* Task:
All lines in the entries below that hold "Close" make up the answer.
::::
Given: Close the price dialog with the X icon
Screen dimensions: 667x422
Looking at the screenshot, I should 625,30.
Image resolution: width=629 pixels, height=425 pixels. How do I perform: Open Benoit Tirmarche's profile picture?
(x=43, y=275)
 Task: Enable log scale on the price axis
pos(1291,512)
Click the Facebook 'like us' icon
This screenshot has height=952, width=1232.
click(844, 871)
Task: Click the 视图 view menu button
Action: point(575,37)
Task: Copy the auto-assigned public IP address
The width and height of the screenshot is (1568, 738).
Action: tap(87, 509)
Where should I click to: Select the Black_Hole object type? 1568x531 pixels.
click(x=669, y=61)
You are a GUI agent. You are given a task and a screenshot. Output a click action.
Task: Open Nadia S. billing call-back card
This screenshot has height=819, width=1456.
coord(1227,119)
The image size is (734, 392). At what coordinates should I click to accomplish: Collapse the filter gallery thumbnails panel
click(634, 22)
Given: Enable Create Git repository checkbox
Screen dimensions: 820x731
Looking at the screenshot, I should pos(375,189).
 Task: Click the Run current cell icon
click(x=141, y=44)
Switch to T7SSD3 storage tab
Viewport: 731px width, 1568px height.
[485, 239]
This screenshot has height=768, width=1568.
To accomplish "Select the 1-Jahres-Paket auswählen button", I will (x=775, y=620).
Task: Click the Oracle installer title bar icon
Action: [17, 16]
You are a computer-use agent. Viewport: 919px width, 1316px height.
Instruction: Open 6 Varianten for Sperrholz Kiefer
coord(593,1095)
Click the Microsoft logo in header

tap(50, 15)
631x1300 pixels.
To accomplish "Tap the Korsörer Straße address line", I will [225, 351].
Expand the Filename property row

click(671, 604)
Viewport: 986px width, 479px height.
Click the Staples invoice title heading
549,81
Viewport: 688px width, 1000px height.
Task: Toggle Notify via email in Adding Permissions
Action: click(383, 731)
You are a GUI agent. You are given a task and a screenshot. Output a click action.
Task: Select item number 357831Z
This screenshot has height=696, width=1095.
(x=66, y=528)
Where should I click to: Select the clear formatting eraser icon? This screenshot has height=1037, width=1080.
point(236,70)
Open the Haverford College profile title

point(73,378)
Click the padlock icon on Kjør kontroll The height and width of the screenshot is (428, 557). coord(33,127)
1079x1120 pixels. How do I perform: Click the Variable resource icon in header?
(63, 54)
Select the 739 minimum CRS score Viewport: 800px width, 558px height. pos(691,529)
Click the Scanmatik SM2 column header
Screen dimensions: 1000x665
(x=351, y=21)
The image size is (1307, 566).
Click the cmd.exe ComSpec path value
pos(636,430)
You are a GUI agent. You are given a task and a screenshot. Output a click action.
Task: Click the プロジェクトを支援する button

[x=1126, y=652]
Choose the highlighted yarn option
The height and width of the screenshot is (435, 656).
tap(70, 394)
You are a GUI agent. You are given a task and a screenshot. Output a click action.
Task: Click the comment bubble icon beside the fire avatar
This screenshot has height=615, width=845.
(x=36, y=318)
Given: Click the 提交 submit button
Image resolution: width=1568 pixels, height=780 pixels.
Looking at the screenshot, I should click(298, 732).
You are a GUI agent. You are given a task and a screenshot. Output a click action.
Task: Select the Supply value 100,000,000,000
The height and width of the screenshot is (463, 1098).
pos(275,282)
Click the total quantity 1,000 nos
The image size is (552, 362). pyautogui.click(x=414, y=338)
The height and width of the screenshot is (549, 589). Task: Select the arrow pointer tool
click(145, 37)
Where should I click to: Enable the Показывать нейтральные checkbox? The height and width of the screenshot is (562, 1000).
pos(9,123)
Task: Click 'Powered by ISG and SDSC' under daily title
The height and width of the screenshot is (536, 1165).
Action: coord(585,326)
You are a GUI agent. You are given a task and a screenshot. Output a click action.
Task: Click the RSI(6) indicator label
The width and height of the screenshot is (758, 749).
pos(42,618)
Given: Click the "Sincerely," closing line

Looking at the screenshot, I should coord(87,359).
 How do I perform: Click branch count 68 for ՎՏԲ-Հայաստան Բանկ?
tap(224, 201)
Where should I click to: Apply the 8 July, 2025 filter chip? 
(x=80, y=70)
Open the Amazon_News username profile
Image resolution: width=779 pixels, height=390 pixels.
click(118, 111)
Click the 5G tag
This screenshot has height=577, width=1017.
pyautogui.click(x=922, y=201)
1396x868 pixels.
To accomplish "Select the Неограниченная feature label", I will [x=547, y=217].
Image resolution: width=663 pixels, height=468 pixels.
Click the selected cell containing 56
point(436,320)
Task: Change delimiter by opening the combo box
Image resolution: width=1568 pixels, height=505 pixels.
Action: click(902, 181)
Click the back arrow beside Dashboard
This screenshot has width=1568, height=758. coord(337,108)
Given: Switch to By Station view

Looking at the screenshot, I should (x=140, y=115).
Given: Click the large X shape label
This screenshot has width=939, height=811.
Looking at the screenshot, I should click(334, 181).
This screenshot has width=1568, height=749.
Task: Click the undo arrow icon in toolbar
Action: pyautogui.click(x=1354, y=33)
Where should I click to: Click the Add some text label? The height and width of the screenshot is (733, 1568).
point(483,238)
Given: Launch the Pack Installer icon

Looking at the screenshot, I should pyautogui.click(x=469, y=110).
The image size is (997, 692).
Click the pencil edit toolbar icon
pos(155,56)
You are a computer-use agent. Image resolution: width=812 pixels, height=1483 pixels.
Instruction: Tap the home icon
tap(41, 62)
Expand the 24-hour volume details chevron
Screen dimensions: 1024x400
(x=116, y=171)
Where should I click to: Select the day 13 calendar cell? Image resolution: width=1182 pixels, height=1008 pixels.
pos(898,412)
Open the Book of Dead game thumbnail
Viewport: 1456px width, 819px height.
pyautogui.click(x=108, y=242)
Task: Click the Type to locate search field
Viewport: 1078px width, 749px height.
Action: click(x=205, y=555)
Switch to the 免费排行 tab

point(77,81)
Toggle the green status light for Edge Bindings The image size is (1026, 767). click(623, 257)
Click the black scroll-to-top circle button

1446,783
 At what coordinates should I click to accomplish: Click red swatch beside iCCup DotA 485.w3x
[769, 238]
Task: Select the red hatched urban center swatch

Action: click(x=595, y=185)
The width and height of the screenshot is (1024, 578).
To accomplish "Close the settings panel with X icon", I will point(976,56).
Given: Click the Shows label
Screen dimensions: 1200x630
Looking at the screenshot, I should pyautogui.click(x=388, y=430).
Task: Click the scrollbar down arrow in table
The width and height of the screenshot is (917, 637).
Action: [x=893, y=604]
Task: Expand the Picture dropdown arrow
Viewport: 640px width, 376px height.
::::
* Worked solution:
Given: Close the price dialog with the X icon
To accomplish "Close the settings panel with X icon", I will point(976,56).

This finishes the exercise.